Minneapolis has a large population of low income and minority children, many with parents who do not speak English. Approximately one-half of the Minneapolis Public School population is made up of minorities and the same proportion is eligible for subsidized school lunches. A large percentage of these children are Asian refugees. Before the Elementary School-Based Dental Care Program started in 1984, many of these children could not receive adequate dental care because their parents could not or would not take them to a dentist.
Dental problems not treated in childhood can result in pain and severe problems later in life. Parents do not take their children to dentists for two main reasons: either they cannot afford dental care or it is not convenient for them. Single working parents especially have difficulty because they often cannot take time from work for their children's dental appointments and the after work time demands of parenting are very high. Minority and welfare families often do not feel welcome in private or public clinics operated by predominately white dentists. Asian refugee families trying to obtain dental care face further obstacles. Because of cultural and language differences, they do not understand the need for routine dental care or how to go about getting the care, even if it is available at no cost through public programs.
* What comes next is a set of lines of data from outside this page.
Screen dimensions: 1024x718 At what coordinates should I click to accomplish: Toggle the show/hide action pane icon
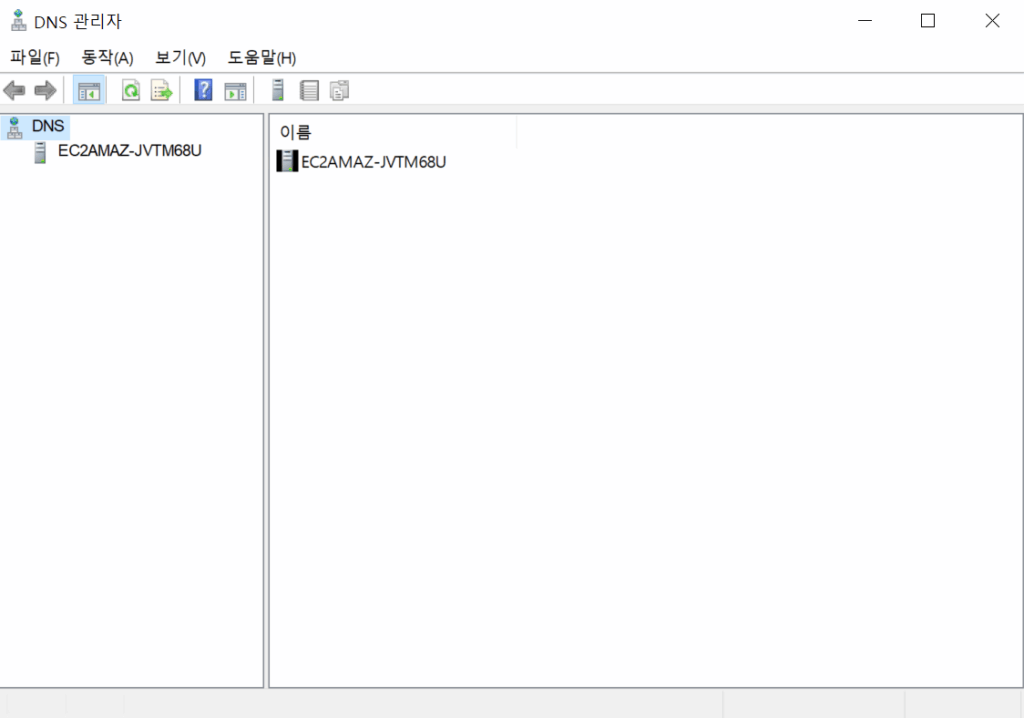(x=235, y=91)
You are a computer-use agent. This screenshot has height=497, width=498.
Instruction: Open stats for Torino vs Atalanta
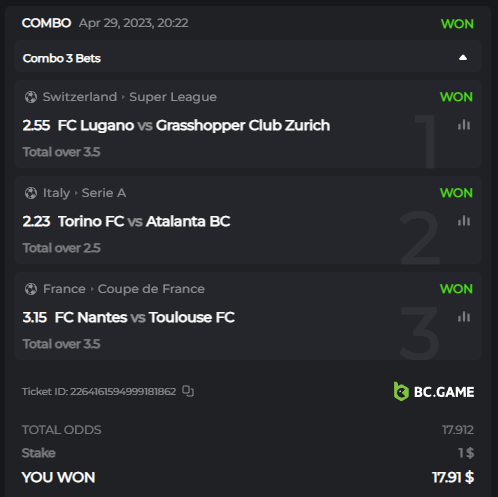pos(464,221)
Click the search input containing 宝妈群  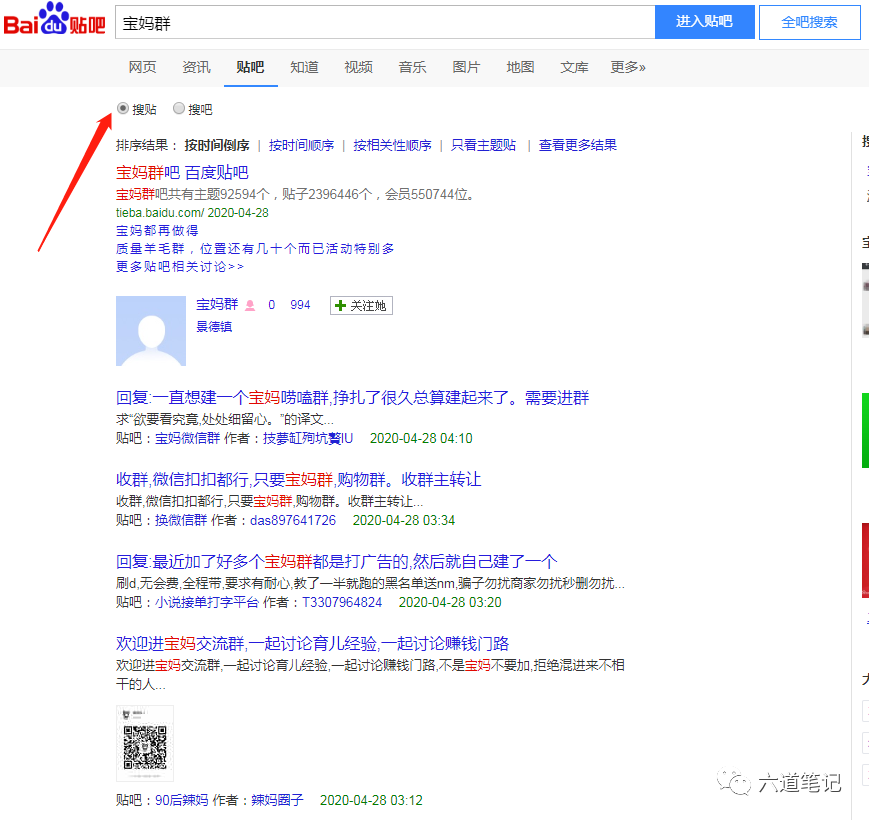point(384,22)
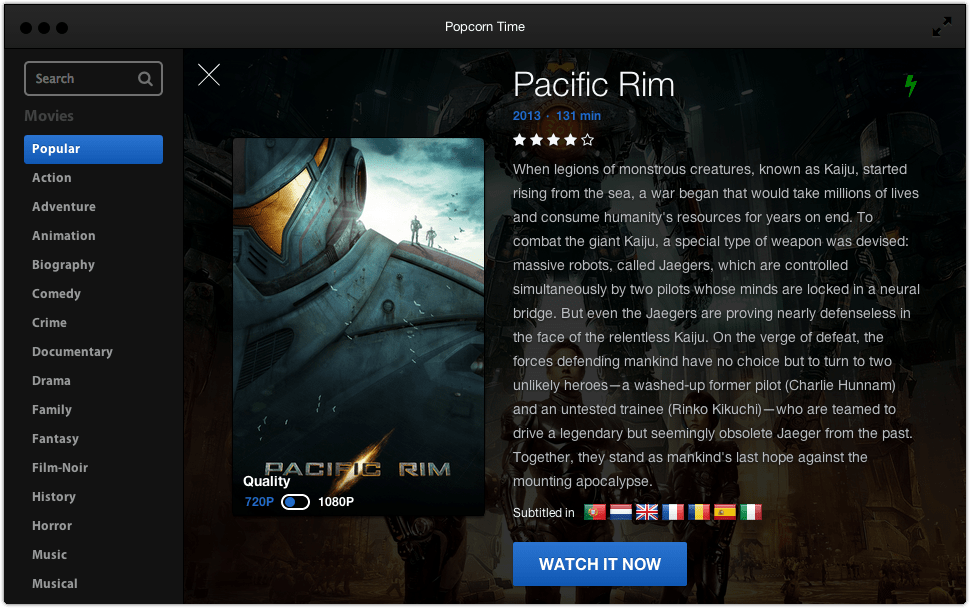970x608 pixels.
Task: Click the search magnifier icon
Action: pos(145,79)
The purpose of the Elementary School-Based Dental Care program is to improve the health of children by making dental care accessible and affordable. The program achieves its objectives by providing dental care on-site in elementary schools and in a centrally located clinic. Fees are charged on a sliding scale based on family size and income. In the last three years, the program has provided comprehensive dental care for over 10,000 children.
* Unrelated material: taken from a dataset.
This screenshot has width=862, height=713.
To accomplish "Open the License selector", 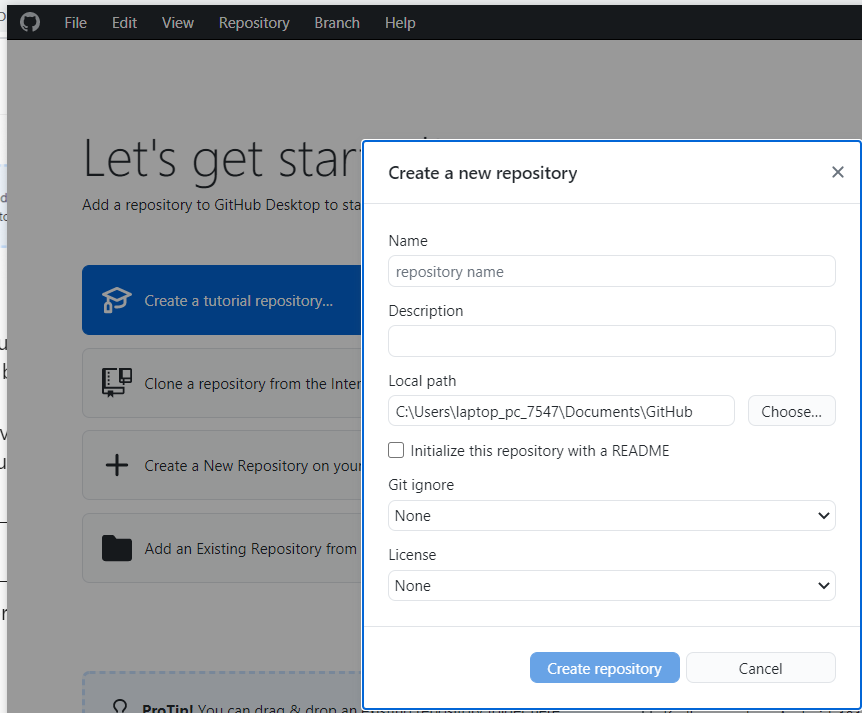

There are many advantages to providing dental care in the children's schools. There are fewer behavior management problems because the children are in a familiar environment and visits can be kept short to avoid traumatizing the children. Several short procedures are much easier on children than a single long appointment. Also, staff time can be used more efficiently when there is a steady source of patients. As patients are needed, they are simply called from the classroom. There are no broken appointments, which plague most public health clinics.
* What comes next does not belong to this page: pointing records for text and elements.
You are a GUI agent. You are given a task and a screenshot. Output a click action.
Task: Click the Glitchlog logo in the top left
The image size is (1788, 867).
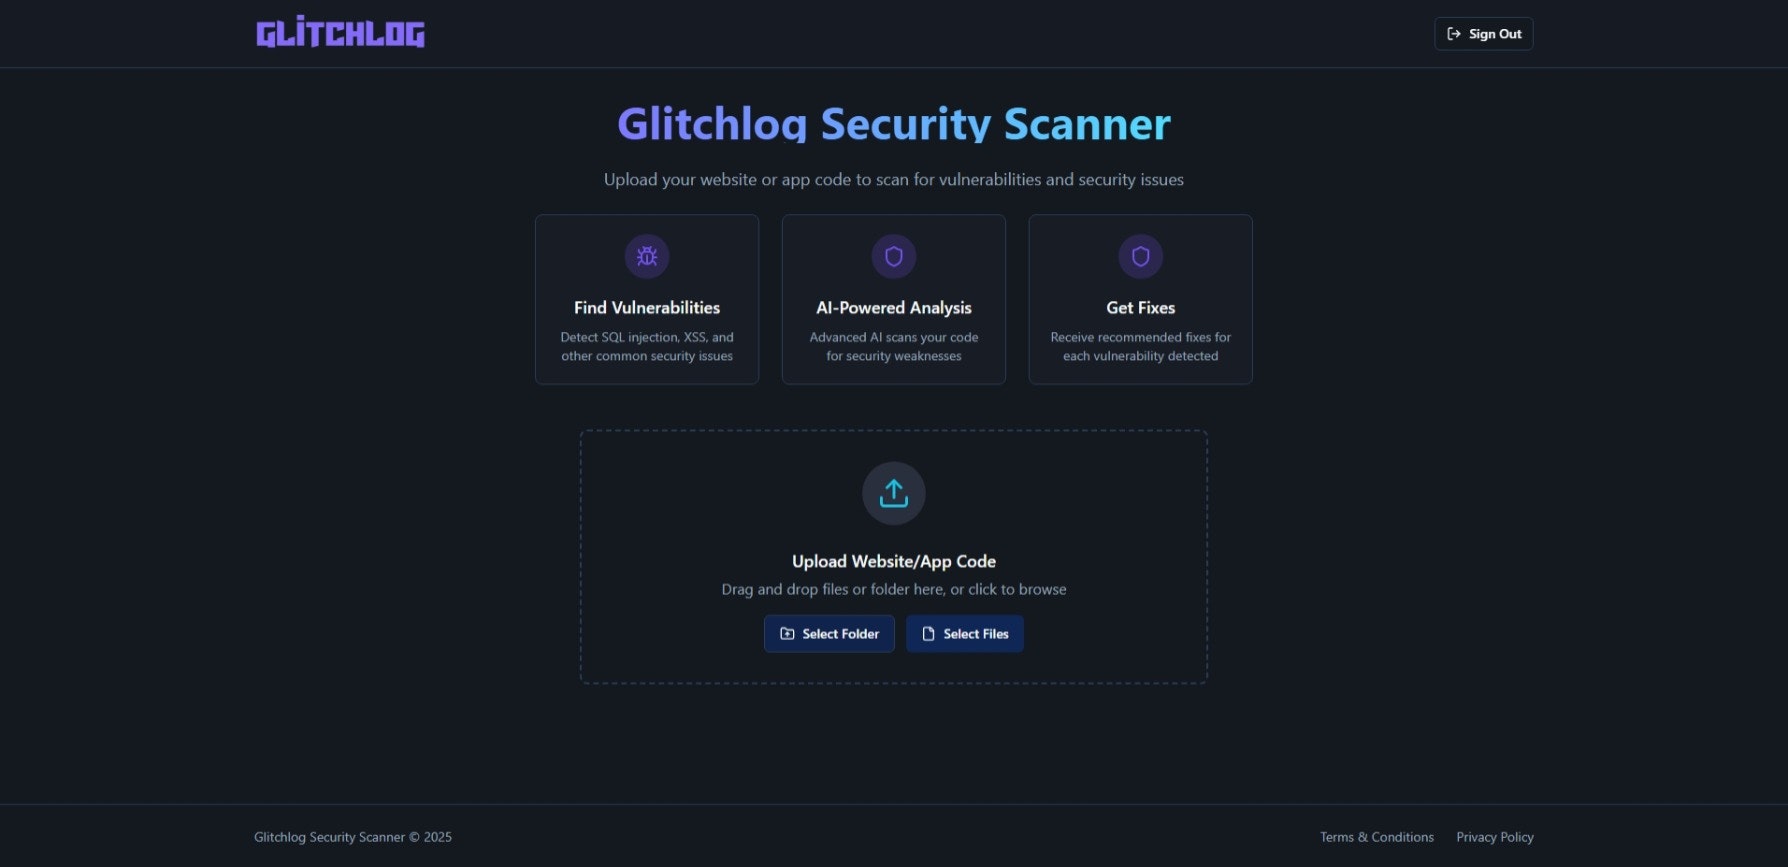click(x=340, y=32)
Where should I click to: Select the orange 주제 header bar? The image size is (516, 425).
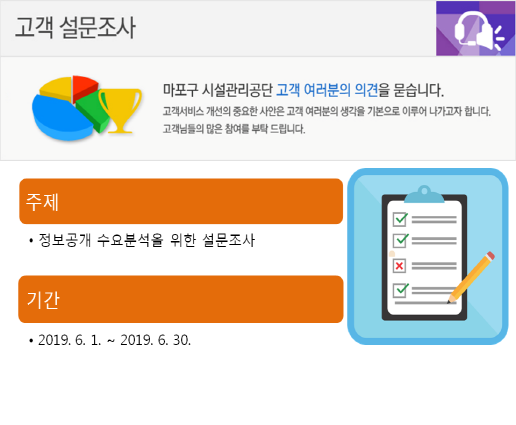(x=181, y=201)
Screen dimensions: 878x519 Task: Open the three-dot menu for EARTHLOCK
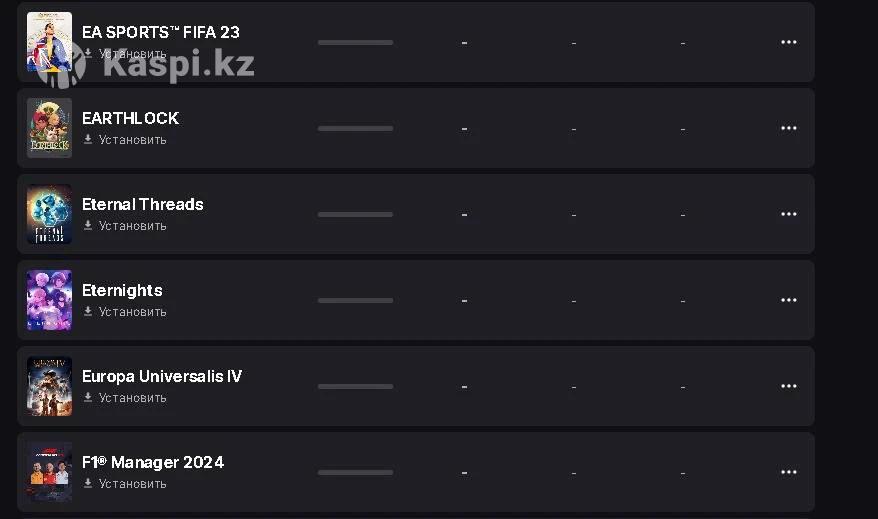pyautogui.click(x=788, y=128)

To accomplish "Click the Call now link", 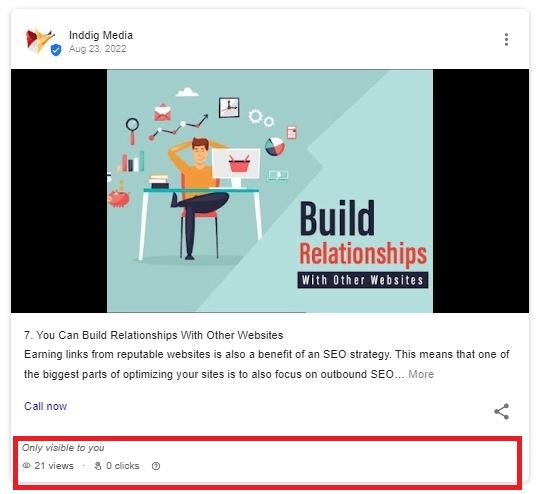I will click(x=45, y=406).
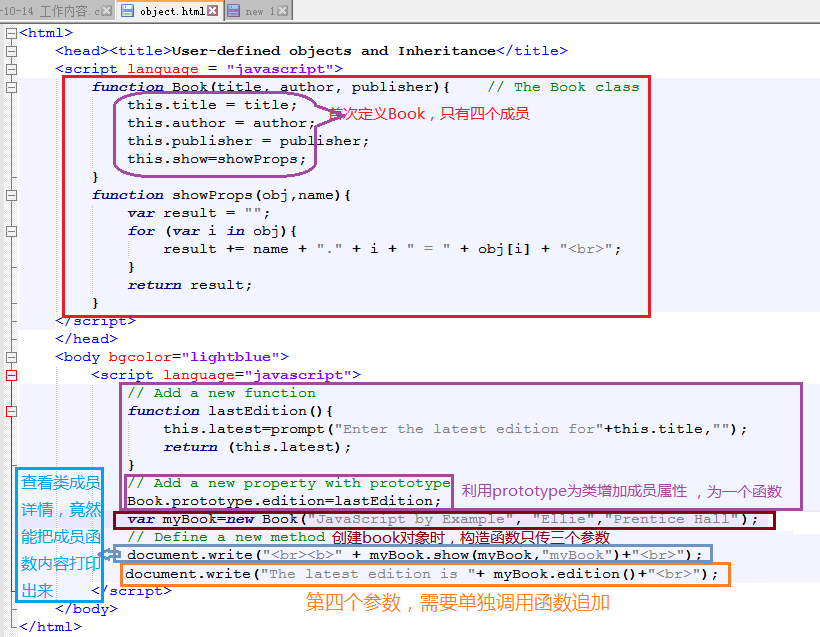Click the unsaved-changes disk icon on object.html tab
The width and height of the screenshot is (820, 637).
coord(128,11)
The program measures its success by tracking the number of patients served, and then calculating the cost per patient. In 1984, 4,636 patients were served at $75.63 per patient. By 1986, 4,865 patients were served, with a reduced cost per patient of $59.31. It is important to note, however, that these figures are for the entire dental program, not just the school-based portion. Separate data was not maintained for the school-based portion in 1986 because its costs were absorbed by the remainder of the program.